A LORRY driver who killed two cyclists, including an Edinburgh financier on a charity bike ride, left another motorist badly injured after crashing on the same road while on bail.
Robert Palmer knocked down and killed 47-year-old Andrew McMenigall – an Edinburgh-based father-of-two and senior manager for global investment firm Aberdeen Asset Management (AAM) – on the busy A30 near Newquay in Cornwall.
Fellow AAM worker Toby Wallace, 36, also died during the incident, which occurred on July 2 last year.
Palmer, 32, was arrested and charged over the fatal collision before being released on bail, a court in Truro heard.
Just two months later he was involved in another accident which left a motorist with serious injuries on the same road near Okehampton in Devon.
At the time of his death, Mr McMenigall, a former British soldier, had been senior investment manager for AAM since 2003. A keen sportsman, he was also vice-president of Edinburgh Triathletes where he had coached Olympic stars for the previous seven years.
Mr Wallace was a graduate of Jesus College Cambridge and based in the American city of Philadelphia, where he worked for AAM as a senior relationship manager.
Both men were cycling 960 miles from Land’s End to John O’Groats to raise money for the Kirsten Scott Memorial Trust in memory of a former colleague when the smash happened.
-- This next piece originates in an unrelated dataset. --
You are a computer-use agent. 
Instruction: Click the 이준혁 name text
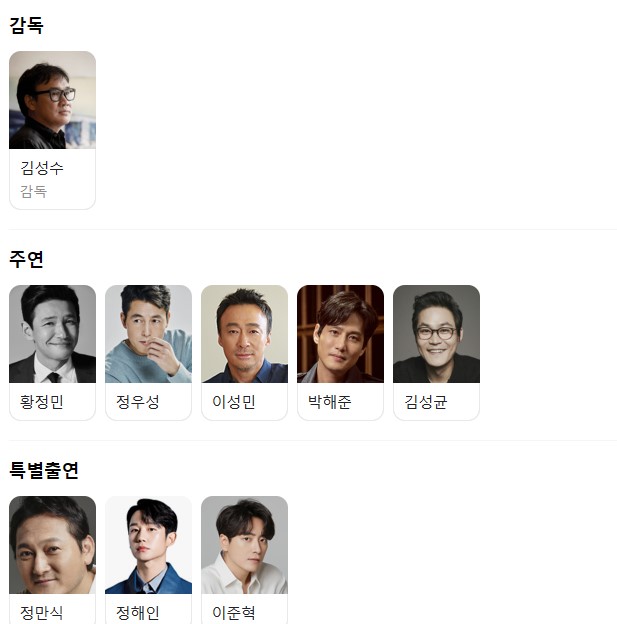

Palmer admitted two counts of causing death by dangerous driving and a further charge of causing serious injuries to another driver on September 21 last year.
The HGV driver, from Bude, Cornwall, was released on conditional bail and banned from driving ahead of sentencing on September 1.
Paying tribute to Mr McMenigall and Mr Wallace after the accident, Martin Gilbert, AAM chief executive, said: “They were dedicated and popular members of our senior team.
“The fact that they died in such tragic circumstances while trying to help others less fortunate tells you much about their selflessness and humanity.”
The heartbroken widows of the two men today described their husbands as “exceptional and giant men”.
AMr Wallace’s widow Claire, originally from Banchory, Aberdeenshire and Mr McMenigall’s widow Anne, released a joint statement.
Describing their devastation, the two woman criticised “lenient” UK transport laws and called for better conditions for cyclists on the roads.
Mrs Wallace, who married her husband in Banchory in 2005, and Mrs McMenigall said: “There are no words to describe the devastation and loss that we, and both families, feel following the deaths of our husbands, they were exceptional and giant men in every sense of the word.
“It is a tragedy that so many other families are also mourning loved ones who have been killed on Britain’s roads, particularly when many of these deaths were completely avoidable.
“So many of these families do not ever see this charge brought against the person who has killed their husband, their child, their brother, their father.
“UK transport laws are lenient, charges are difficult and onerous to attain and less and less resource is being dedicated to road traffic collisions.
“We would like to thank everyone who has supported us and been involved in getting us this far.
“Toby and Andrew loved cycling, we believe that the rise in the popularity of the sport must be met by those with the responsibility to improve our transport infrastructure and improve education for drivers.”